Trump’s EPA Plans to Kill Rule Critical to Fighting Climate Change
EPA administrator Lee Zeldin is about to hand Big Oil its biggest win yet.

The Trump administration reportedly plans to eliminate an Environmental Protection Agency rule that’s crucial to the federal government’s ability to combat climate change.
According to The New York Times, EPA Administrator Lee Zeldin is anticipated to officially do away with the agency’s “endangerment finding” in the coming days. The landmark 2009 rule scientifically establishes greenhouse gases as hazards to public health and welfare, and serves as the backbone of the agency’s ability to regulate such gases under the Clean Air Act.
The news of Zeldin’s plan comes on the very same day the United Nations’ top court ruled that countries have a “duty” to limit greenhouse gas emissions.

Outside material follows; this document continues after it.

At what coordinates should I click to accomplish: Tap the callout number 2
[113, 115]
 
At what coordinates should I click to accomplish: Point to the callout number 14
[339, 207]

Those that fail to take steps to protect the planet from climate change, the International Court of Justice said, may run afoul of international law.
Zeldin in March announced that the EPA was reconsidering the endangerment finding as part of a broader effort to drive “a dagger straight into the heart of the climate change religion.”
The planned move shows Trump’s EPA acting in accordance with the president’s long-standing conviction that climate change is a hoax. His administration’s second term priorities have included—among other iniquities—increasing American reliance on fossil fuels, gutting climate research, passing the “most anti-environment bill in history,” per Sierra Club, and once again withdrawing from the Paris Agreement.